**Exercise:** Nothing but the lines from the one with "The width and height of the screenshot is (1222, 823)." down to the one with "Click matrix entry 8 in the bottom row" should be returned, exactly and with both ends included, from the material below.
**********
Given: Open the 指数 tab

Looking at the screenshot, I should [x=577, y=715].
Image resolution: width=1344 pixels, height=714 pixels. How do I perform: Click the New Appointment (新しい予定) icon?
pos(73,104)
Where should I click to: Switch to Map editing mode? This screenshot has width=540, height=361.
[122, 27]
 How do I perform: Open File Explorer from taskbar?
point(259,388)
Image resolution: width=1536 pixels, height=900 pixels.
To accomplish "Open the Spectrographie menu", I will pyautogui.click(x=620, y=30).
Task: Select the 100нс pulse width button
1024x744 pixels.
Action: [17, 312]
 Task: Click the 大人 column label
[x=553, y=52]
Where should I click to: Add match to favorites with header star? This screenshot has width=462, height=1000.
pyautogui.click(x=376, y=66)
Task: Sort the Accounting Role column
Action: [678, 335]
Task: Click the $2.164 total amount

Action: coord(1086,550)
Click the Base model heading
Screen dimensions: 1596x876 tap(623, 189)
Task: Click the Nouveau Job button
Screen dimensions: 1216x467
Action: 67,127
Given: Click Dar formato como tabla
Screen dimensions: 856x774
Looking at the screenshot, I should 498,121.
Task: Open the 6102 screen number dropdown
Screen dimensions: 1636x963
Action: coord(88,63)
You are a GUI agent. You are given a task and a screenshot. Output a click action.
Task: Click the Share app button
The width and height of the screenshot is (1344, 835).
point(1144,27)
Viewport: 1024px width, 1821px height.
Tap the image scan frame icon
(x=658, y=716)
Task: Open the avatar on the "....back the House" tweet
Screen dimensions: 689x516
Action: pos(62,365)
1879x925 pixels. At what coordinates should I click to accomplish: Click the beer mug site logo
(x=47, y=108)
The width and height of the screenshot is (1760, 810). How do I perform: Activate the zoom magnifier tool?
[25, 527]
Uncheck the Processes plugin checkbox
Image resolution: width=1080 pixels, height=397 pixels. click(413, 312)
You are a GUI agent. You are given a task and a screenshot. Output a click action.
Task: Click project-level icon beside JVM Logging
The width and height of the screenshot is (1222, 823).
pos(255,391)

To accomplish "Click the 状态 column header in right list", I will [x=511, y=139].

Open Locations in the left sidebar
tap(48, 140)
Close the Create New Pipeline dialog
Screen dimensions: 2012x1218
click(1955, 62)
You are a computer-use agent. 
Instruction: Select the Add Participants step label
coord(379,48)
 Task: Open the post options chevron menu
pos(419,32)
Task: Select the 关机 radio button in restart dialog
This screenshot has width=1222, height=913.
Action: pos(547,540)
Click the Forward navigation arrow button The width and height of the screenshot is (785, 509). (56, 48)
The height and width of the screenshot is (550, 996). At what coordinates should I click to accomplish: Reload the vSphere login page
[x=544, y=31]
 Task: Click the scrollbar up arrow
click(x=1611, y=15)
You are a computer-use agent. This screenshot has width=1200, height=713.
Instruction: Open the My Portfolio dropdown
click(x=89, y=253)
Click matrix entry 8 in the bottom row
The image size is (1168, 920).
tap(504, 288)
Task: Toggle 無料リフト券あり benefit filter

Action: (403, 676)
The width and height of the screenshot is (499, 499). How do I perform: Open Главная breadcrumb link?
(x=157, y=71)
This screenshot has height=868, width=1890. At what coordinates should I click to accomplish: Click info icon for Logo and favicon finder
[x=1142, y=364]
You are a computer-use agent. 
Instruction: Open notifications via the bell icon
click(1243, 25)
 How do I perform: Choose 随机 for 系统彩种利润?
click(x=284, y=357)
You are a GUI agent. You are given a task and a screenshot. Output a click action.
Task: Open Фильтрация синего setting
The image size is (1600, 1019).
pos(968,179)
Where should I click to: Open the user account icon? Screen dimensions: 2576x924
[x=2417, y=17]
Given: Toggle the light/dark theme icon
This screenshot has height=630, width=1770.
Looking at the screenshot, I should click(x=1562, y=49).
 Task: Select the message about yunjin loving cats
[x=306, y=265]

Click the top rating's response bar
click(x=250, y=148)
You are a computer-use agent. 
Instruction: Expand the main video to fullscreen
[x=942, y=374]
**********
**Solved exercise:**
The width and height of the screenshot is (1222, 823).
pos(255,391)

To accomplish "Click the 状态 column header in right list", I will [x=511, y=139].

Open Locations in the left sidebar
tap(48, 140)
Close the Create New Pipeline dialog
Screen dimensions: 2012x1218
click(1955, 62)
You are a computer-use agent. 
Instruction: Select the Add Participants step label
coord(379,48)
 Task: Open the post options chevron menu
pos(419,32)
Task: Select the 关机 radio button in restart dialog
This screenshot has width=1222, height=913.
Action: pos(547,540)
Click the Forward navigation arrow button The width and height of the screenshot is (785, 509). (56, 48)
The height and width of the screenshot is (550, 996). At what coordinates should I click to accomplish: Reload the vSphere login page
[x=544, y=31]
 Task: Click the scrollbar up arrow
click(x=1611, y=15)
You are a computer-use agent. This screenshot has width=1200, height=713.
Instruction: Open the My Portfolio dropdown
click(x=89, y=253)
Click matrix entry 8 in the bottom row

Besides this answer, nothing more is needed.